К полудню Полина добралась до душа. Там, прислонясь затылком к скользкому кафелю, долго стояла под постепенно остывающими струями. Голову отпустило, а настроение отчего-то стало еще хуже. Пыталась высушить волосы, фен едва работал, потом завонял горелой проводкой. Полина намотала на голову полотенце тюрбаном, голая прошлась из угла в угол, постояла у окна: ангел на кирпичной стене, шоссе, пустой рекламный щит над эстакадой. Она зевнула, залезла под одеяло и сразу заснула.
Около трех часов стуком в дверь ее разбудила уборщица. Полина, не открывая, крикнула, что все чисто, убирать не надо. Попыталась снова заснуть, не получилось. Надо было вставать, что-то делать, думать, решать. Детская уловка переспать неприятности больше не работала, Полине было ясно, что если ничего не делать, то к концу месяца у нее не будет работы, еще через полтора кончатся деньги и она окажется на улице или вернется в свою детскую спальню в Нью-Джерси. К родителям.
— Эй, подруга! Жива? — в дверь забарабанили, Полина узнала голос Колинды-Моники.
Прикрываясь пледом, распахнула дверь. Та вошла, поморщилась:
— Ну и дух... Перегаром-то разит, окошко хоть открой.
Смутившись, Полина открыла окно, уронила на пол плед.
— Да что ты стесняешься! Чего я там не видела? — Колинда засмеялась, плюхнулась в кресло. Полина натянула майку, джинсы.

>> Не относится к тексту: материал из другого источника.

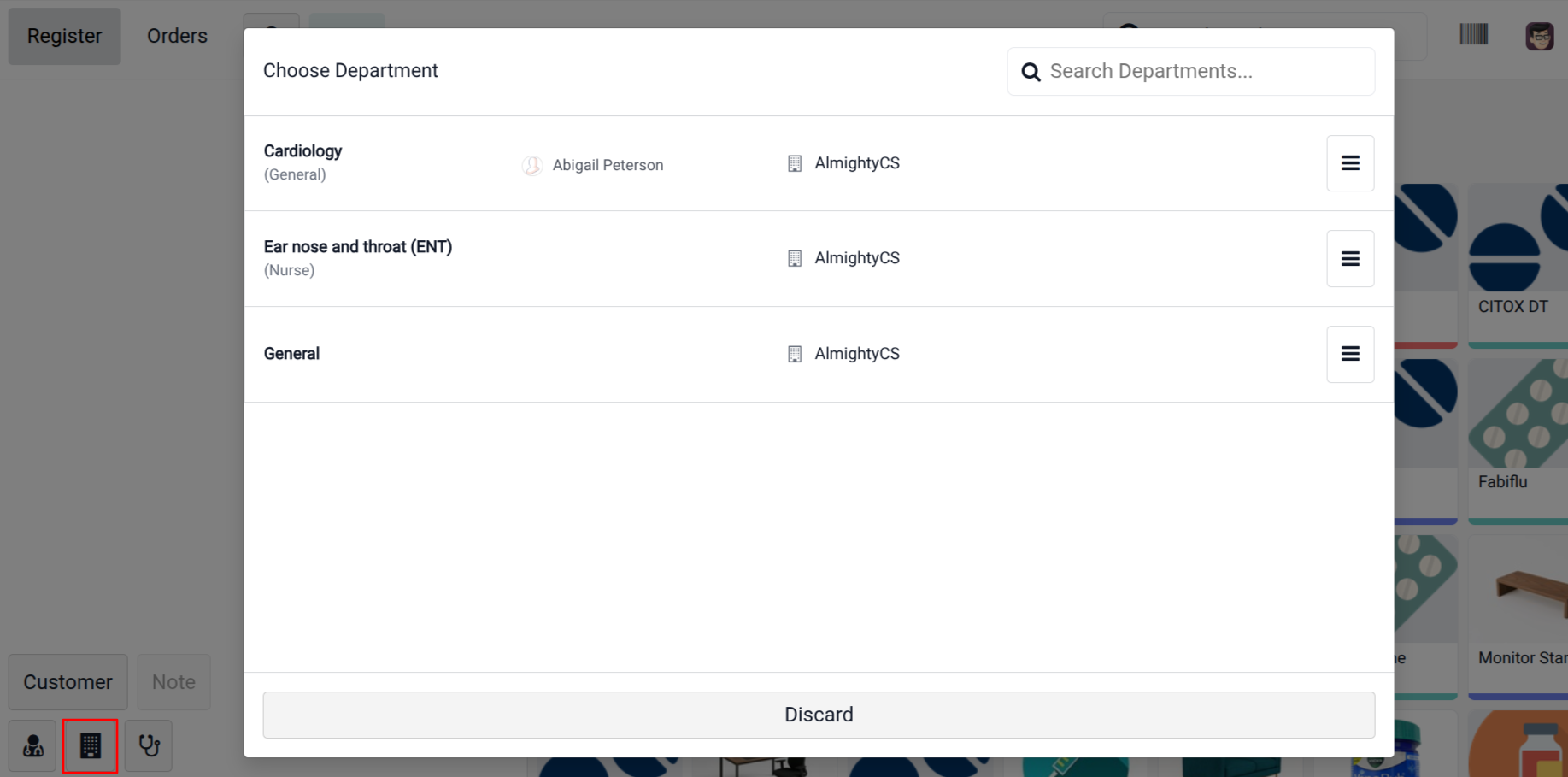
Task: Expand the ENT department options menu
Action: pos(1350,258)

Села на край кровати.
— Держи! — Колинда кинула ей банку холодного пива. Полина поймала.
— Так ты это серьезно? — Колинда выудила из кармана вторую жестянку, с хрустом откупорила.
— Ты о чем? — Полине пива не хотелось, она положила банку рядом на кровать.

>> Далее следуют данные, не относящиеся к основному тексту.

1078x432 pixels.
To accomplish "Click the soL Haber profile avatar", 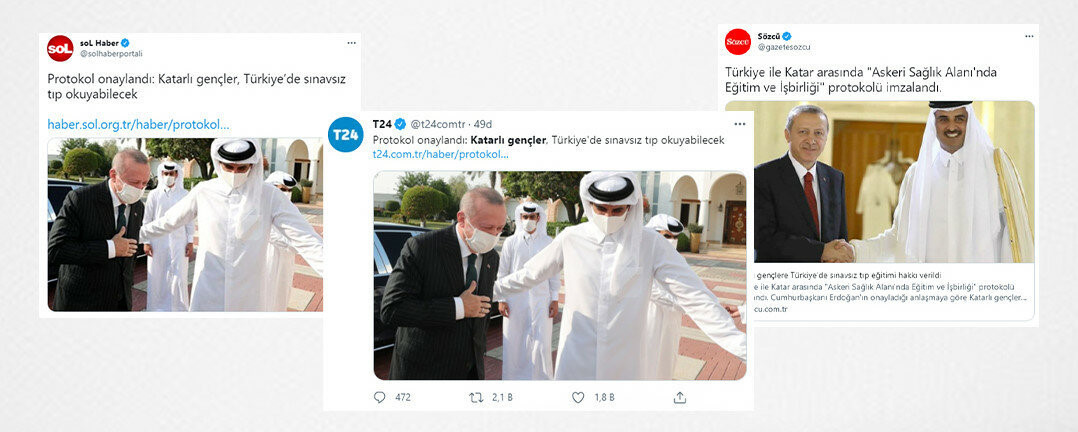I will point(60,48).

— Ну про Данциг? Про школу? — сестра опрокинула банку и влила в себя половину.
— Я?
— Ну не я же! — Колинда рыгнула. — Кто вчера кричал, пропади этот Нью-Йорк пропадом, хочу в деревню, детишек буду учить на свежем воздухе.
— Я?
— Ну, дает! Неужто не помнишь?
— Вообще... — Полина растерянно потерла виски. — Что, правда?

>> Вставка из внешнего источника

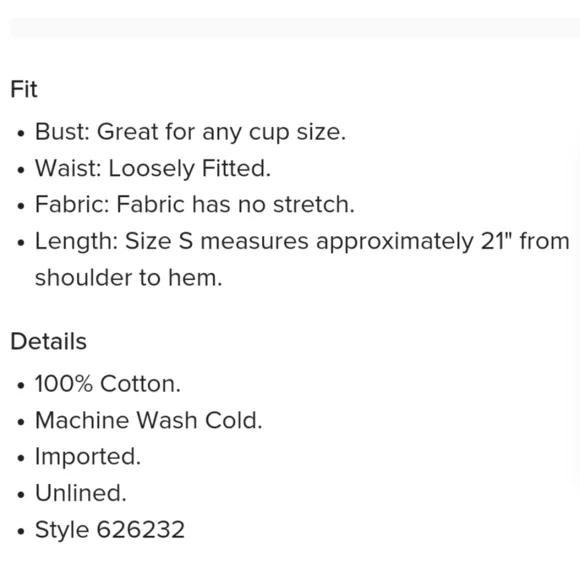580x580 pixels.
Task: Click the Imported list item
Action: click(88, 457)
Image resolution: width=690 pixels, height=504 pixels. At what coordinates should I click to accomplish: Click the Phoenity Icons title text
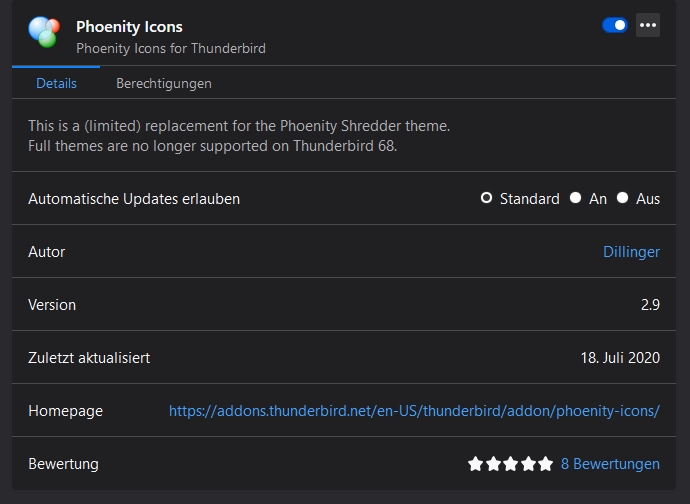tap(129, 26)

Колинда укоризненно поглядела на нее, снисходительно улыбнулась, допила пиво и одной рукой сплющила жестянку. Поскучнев, спросила тихо:
— Я у тебя насчет сестры хочу узнать...
Полина вопросительно поглядела на нее.
— Ты здесь уже месяц, полтора...
— Два...
—Тем более, — Колинда помялась, сложила руки на груди. — Тебе как она? Ну, в смысле, как у нее тут... — она ткнула пальцем себе в висок.
— Дорис? — Полина растерянно откинулась назад. — Ну, я не знаю, конечно, когда муж воюет... Конечно, тяжело... Но, по-моему, она очень энергична, деятельна и вообще вполне оптимистична.
— Оптимистична... — сестра сложила сплющенную банку пополам и швырнула в угол. Полина вздрогнула. — Оптимистична!
— Ее муж погиб три года назад. Застрелился, — мрачно сказала Колинда. — В Афгане. Его «хаммер» подорвался на мине, когда они патрулировали какое-то село. Водитель выбрался из нижнего люка, мальчишки облили его бензином и подожгли. Когда Джаг вылез, водитель был уже мертв, Джаг расстрелял мальчишек, потом пошел по дворам. Тридцать семь трупов, включая грудных детей.
У Полины выступила испарина, она вспомнила лицо на фотографиях, флаги, униформа, медали, автоматы, уродливые военные машины. Представила кровь, детские трупы в желтой пыли.
— Господи, что происходит? — пробормотала она. Теперь собственные неприятности выглядели мелкими, глупыми. — Что тут происходит? Почему?
«Я только скулю, жалуюсь и жду, когда само что-то решится! Или кто-то решит за меня. Инфантильная сучка! — Полина от злости покраснела, соскочила с кровати, подошла к окну. — Куда кривая вывезет. Диплом у нее университетский! Надо же наконец самой что-то делать!»
— Слушай, — Полина резко повернулась. — А та газета у тебя осталась?
Колинда удивленно поглядела на нее, кивнула.
— Я могу позвонить Галлю, — она хмыкнула. — Боюсь, правда, моя рекомендация тебе скорей повредит.